-- What to work on --
Line by line, copy the data below exactly.

-- Available records --
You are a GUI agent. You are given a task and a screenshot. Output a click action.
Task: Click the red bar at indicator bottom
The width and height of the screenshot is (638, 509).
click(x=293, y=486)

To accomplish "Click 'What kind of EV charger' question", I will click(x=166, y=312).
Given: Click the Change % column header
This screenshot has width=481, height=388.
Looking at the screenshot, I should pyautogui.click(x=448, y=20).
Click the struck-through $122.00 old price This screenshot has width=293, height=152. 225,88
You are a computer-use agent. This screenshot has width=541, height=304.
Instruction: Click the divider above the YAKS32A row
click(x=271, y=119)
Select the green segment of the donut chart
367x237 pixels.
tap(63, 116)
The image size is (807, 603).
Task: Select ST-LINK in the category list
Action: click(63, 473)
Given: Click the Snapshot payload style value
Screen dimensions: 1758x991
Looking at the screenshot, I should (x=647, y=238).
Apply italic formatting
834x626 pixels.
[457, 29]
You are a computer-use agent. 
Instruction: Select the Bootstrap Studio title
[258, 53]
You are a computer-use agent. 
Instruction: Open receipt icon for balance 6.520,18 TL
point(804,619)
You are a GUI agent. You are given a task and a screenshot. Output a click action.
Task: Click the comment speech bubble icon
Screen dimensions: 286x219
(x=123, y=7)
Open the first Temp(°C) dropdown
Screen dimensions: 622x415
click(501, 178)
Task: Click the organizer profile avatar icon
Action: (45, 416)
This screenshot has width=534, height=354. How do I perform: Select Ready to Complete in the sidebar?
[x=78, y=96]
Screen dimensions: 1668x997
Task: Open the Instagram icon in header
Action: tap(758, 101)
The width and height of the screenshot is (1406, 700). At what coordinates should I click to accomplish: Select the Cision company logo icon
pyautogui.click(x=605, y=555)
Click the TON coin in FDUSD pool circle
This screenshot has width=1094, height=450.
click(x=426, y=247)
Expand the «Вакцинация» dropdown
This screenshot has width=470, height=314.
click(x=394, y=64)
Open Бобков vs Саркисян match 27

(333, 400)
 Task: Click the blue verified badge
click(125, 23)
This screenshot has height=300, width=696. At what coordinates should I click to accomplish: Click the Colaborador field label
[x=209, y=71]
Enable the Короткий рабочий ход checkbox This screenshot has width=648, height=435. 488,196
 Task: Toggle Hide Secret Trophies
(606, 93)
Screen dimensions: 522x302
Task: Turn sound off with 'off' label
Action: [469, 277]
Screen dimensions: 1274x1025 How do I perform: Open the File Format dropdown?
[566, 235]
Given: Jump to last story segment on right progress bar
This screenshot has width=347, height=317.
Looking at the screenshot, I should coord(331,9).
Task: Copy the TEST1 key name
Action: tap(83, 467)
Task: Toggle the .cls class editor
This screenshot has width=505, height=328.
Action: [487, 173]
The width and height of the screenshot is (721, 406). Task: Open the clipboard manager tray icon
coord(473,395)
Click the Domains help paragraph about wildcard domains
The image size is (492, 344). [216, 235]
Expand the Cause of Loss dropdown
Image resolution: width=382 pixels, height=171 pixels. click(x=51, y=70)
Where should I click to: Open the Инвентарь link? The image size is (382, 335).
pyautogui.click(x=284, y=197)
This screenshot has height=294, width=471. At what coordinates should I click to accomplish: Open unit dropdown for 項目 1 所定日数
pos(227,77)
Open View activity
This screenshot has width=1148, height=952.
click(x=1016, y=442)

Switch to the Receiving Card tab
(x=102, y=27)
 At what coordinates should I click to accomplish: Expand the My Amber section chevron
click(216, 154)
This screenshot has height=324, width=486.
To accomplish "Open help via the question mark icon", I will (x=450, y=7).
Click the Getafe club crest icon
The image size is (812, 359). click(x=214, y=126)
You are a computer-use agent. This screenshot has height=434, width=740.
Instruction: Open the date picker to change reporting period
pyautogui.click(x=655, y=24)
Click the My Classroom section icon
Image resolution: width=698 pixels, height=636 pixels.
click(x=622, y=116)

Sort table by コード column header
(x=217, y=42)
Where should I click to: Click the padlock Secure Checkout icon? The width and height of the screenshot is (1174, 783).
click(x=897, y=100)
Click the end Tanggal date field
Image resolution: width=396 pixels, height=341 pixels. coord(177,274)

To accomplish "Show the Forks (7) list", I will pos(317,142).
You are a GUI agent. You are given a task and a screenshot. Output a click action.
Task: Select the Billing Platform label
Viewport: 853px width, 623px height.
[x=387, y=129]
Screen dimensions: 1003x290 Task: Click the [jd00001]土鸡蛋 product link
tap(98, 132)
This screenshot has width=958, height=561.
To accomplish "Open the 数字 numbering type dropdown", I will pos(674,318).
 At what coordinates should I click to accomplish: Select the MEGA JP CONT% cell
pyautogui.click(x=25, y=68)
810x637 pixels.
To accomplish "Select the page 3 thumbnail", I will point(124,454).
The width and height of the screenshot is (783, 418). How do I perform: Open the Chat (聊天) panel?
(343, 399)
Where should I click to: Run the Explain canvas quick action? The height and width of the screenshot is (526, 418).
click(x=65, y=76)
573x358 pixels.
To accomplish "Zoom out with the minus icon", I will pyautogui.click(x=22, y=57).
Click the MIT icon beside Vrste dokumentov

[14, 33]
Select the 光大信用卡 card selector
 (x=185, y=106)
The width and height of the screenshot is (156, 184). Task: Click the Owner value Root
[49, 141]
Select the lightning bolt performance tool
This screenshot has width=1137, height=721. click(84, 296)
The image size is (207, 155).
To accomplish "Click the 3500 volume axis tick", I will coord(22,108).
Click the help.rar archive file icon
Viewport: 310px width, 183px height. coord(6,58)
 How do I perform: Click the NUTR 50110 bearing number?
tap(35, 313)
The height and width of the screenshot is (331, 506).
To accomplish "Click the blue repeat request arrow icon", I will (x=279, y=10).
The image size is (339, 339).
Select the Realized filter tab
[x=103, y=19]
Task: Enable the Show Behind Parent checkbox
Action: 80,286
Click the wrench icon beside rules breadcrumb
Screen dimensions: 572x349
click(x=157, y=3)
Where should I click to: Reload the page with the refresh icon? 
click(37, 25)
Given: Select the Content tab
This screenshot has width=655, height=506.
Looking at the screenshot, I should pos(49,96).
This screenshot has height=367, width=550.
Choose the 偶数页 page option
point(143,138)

-- Solution for this task --
You are a GUI agent. You are given a task and a screenshot. Output a click action.
Task: Click the red bar at indicator bottom
The width and height of the screenshot is (638, 509).
click(x=293, y=486)

To accomplish "Click 'What kind of EV charger' question", I will click(x=166, y=312).
Given: Click the Change % column header
This screenshot has width=481, height=388.
Looking at the screenshot, I should pyautogui.click(x=448, y=20).
Click the struck-through $122.00 old price This screenshot has width=293, height=152. 225,88
You are a computer-use agent. This screenshot has width=541, height=304.
Instruction: Click the divider above the YAKS32A row
click(x=271, y=119)
Select the green segment of the donut chart
367x237 pixels.
tap(63, 116)
The image size is (807, 603).
Task: Select ST-LINK in the category list
Action: click(63, 473)
Given: Click the Snapshot payload style value
Screen dimensions: 1758x991
Looking at the screenshot, I should (x=647, y=238).
Apply italic formatting
834x626 pixels.
[457, 29]
You are a computer-use agent. 
Instruction: Select the Bootstrap Studio title
[258, 53]
You are a computer-use agent. 
Instruction: Open receipt icon for balance 6.520,18 TL
point(804,619)
You are a GUI agent. You are given a task and a screenshot. Output a click action.
Task: Click the comment speech bubble icon
Screen dimensions: 286x219
(x=123, y=7)
Open the first Temp(°C) dropdown
Screen dimensions: 622x415
click(501, 178)
Task: Click the organizer profile avatar icon
Action: (45, 416)
This screenshot has width=534, height=354. How do I perform: Select Ready to Complete in the sidebar?
[x=78, y=96]
Screen dimensions: 1668x997
Task: Open the Instagram icon in header
Action: tap(758, 101)
The width and height of the screenshot is (1406, 700). At what coordinates should I click to accomplish: Select the Cision company logo icon
pyautogui.click(x=605, y=555)
Click the TON coin in FDUSD pool circle
This screenshot has width=1094, height=450.
click(x=426, y=247)
Expand the «Вакцинация» dropdown
This screenshot has width=470, height=314.
click(x=394, y=64)
Open Бобков vs Саркисян match 27

(333, 400)
 Task: Click the blue verified badge
click(125, 23)
This screenshot has height=300, width=696. At what coordinates should I click to accomplish: Click the Colaborador field label
[x=209, y=71]
Enable the Короткий рабочий ход checkbox This screenshot has width=648, height=435. 488,196
 Task: Toggle Hide Secret Trophies
(606, 93)
Screen dimensions: 522x302
Task: Turn sound off with 'off' label
Action: [469, 277]
Screen dimensions: 1274x1025 How do I perform: Open the File Format dropdown?
[566, 235]
Given: Jump to last story segment on right progress bar
This screenshot has width=347, height=317.
Looking at the screenshot, I should coord(331,9).
Task: Copy the TEST1 key name
Action: tap(83, 467)
Task: Toggle the .cls class editor
This screenshot has width=505, height=328.
Action: [487, 173]
The width and height of the screenshot is (721, 406). Task: Open the clipboard manager tray icon
coord(473,395)
Click the Domains help paragraph about wildcard domains
The image size is (492, 344). [216, 235]
Expand the Cause of Loss dropdown
Image resolution: width=382 pixels, height=171 pixels. click(x=51, y=70)
Where should I click to: Open the Инвентарь link? The image size is (382, 335).
pyautogui.click(x=284, y=197)
This screenshot has height=294, width=471. At what coordinates should I click to accomplish: Open unit dropdown for 項目 1 所定日数
pos(227,77)
Open View activity
This screenshot has width=1148, height=952.
click(x=1016, y=442)

Switch to the Receiving Card tab
(x=102, y=27)
 At what coordinates should I click to accomplish: Expand the My Amber section chevron
click(216, 154)
This screenshot has height=324, width=486.
To accomplish "Open help via the question mark icon", I will (x=450, y=7).
Click the Getafe club crest icon
The image size is (812, 359). click(x=214, y=126)
You are a computer-use agent. This screenshot has height=434, width=740.
Instruction: Open the date picker to change reporting period
pyautogui.click(x=655, y=24)
Click the My Classroom section icon
Image resolution: width=698 pixels, height=636 pixels.
click(x=622, y=116)

Sort table by コード column header
(x=217, y=42)
Where should I click to: Click the padlock Secure Checkout icon? The width and height of the screenshot is (1174, 783).
click(x=897, y=100)
Click the end Tanggal date field
Image resolution: width=396 pixels, height=341 pixels. coord(177,274)

To accomplish "Show the Forks (7) list", I will pos(317,142).
You are a GUI agent. You are given a task and a screenshot. Output a click action.
Task: Select the Billing Platform label
Viewport: 853px width, 623px height.
[x=387, y=129]
Screen dimensions: 1003x290 Task: Click the [jd00001]土鸡蛋 product link
tap(98, 132)
This screenshot has width=958, height=561.
To accomplish "Open the 数字 numbering type dropdown", I will pos(674,318).
 At what coordinates should I click to accomplish: Select the MEGA JP CONT% cell
pyautogui.click(x=25, y=68)
810x637 pixels.
To accomplish "Select the page 3 thumbnail", I will point(124,454).
The width and height of the screenshot is (783, 418). How do I perform: Open the Chat (聊天) panel?
(343, 399)
Where should I click to: Run the Explain canvas quick action? The height and width of the screenshot is (526, 418).
click(x=65, y=76)
573x358 pixels.
To accomplish "Zoom out with the minus icon", I will pyautogui.click(x=22, y=57).
Click the MIT icon beside Vrste dokumentov

[14, 33]
Select the 光大信用卡 card selector
 (x=185, y=106)
The width and height of the screenshot is (156, 184). Task: Click the Owner value Root
[49, 141]
Select the lightning bolt performance tool
This screenshot has width=1137, height=721. click(84, 296)
The image size is (207, 155).
To accomplish "Click the 3500 volume axis tick", I will coord(22,108).
Click the help.rar archive file icon
Viewport: 310px width, 183px height. coord(6,58)
 How do I perform: Click the NUTR 50110 bearing number?
tap(35, 313)
The height and width of the screenshot is (331, 506).
To accomplish "Click the blue repeat request arrow icon", I will (x=279, y=10).
The image size is (339, 339).
Select the Realized filter tab
[x=103, y=19]
Task: Enable the Show Behind Parent checkbox
Action: 80,286
Click the wrench icon beside rules breadcrumb
Screen dimensions: 572x349
click(x=157, y=3)
Where should I click to: Reload the page with the refresh icon? 
click(37, 25)
Given: Select the Content tab
This screenshot has width=655, height=506.
Looking at the screenshot, I should pos(49,96).
This screenshot has height=367, width=550.
Choose the 偶数页 page option
point(143,138)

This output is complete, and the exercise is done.